Using the listing below, show all lines that hold the word "node".

*** Begin section ***

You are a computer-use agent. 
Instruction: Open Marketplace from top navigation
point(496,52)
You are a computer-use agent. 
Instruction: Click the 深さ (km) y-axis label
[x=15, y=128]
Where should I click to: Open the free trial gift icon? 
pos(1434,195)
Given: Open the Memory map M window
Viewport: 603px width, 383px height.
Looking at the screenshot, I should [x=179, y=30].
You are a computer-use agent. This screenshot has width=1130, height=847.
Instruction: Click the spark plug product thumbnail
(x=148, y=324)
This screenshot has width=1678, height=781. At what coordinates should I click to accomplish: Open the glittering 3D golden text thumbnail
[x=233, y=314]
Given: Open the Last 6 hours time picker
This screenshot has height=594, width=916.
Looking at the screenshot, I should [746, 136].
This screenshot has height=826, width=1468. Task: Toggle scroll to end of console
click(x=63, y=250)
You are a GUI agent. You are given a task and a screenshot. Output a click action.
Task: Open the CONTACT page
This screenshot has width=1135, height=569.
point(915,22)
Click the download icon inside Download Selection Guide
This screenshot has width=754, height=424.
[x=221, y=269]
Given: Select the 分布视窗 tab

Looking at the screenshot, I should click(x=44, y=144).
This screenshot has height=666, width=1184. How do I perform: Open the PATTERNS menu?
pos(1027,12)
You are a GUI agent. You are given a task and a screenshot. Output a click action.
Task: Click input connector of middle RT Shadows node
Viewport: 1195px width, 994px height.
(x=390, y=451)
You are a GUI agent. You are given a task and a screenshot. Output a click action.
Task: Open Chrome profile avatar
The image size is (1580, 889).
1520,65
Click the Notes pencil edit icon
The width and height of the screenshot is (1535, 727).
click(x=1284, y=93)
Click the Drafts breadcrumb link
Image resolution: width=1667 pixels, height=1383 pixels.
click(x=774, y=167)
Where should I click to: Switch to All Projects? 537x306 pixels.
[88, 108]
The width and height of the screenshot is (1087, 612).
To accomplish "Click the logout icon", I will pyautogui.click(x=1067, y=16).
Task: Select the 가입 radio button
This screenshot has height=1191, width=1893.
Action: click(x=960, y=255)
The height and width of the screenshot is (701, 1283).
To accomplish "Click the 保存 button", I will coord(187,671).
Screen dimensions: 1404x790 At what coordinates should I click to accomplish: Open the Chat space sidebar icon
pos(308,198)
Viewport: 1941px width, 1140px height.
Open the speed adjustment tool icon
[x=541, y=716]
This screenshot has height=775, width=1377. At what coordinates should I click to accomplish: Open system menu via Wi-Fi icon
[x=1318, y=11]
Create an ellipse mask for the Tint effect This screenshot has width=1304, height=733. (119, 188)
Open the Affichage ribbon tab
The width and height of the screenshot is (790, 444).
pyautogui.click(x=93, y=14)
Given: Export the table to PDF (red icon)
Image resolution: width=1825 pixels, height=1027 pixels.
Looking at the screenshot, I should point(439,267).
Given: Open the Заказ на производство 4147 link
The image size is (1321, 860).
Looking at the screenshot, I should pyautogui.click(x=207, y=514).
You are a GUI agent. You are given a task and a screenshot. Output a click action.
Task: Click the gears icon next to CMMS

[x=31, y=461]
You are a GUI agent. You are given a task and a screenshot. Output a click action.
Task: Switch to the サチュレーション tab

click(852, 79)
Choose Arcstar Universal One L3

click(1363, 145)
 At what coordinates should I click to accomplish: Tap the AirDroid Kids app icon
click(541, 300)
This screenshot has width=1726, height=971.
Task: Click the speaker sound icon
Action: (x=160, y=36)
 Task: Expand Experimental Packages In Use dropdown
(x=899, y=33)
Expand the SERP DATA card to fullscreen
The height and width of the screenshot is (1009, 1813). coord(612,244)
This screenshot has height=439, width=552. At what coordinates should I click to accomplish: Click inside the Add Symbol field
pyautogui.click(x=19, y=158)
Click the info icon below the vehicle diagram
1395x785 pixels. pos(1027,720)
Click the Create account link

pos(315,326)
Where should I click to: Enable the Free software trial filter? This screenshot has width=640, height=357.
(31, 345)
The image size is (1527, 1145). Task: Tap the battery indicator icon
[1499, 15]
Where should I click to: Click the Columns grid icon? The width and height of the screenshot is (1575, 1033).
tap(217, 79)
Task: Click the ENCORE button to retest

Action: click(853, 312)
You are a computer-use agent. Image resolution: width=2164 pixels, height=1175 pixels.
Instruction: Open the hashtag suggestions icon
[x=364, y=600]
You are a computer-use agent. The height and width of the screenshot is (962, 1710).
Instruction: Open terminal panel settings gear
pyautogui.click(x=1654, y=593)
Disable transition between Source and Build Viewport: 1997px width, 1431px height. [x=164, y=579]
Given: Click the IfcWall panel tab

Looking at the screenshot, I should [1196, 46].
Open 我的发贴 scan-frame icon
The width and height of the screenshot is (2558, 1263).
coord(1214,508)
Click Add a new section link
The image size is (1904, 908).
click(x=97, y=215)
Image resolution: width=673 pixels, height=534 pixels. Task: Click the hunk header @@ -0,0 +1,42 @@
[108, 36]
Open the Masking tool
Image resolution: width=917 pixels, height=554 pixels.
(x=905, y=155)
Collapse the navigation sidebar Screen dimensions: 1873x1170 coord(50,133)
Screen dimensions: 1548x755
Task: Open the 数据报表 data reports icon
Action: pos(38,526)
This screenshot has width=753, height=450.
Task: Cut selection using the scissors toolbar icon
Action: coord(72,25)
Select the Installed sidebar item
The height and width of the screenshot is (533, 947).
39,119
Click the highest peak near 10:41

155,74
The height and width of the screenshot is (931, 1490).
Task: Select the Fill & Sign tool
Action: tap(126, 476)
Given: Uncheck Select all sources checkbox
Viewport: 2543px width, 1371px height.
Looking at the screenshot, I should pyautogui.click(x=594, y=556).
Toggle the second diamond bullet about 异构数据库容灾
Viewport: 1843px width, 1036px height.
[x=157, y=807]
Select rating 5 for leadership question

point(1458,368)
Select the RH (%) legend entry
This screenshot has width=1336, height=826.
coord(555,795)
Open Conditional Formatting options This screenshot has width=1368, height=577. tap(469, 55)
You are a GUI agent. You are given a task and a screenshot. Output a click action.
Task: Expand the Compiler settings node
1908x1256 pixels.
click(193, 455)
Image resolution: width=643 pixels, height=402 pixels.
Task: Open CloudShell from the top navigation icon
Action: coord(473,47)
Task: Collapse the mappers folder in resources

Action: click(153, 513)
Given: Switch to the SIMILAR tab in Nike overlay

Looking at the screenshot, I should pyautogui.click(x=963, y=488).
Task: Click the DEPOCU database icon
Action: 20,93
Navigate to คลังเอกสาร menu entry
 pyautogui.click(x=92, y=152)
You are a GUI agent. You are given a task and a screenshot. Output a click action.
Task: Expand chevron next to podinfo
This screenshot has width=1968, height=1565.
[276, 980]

*** End section ***

**Your solution:**
Task: Click input connector of middle RT Shadows node
Task: Expand the Compiler settings node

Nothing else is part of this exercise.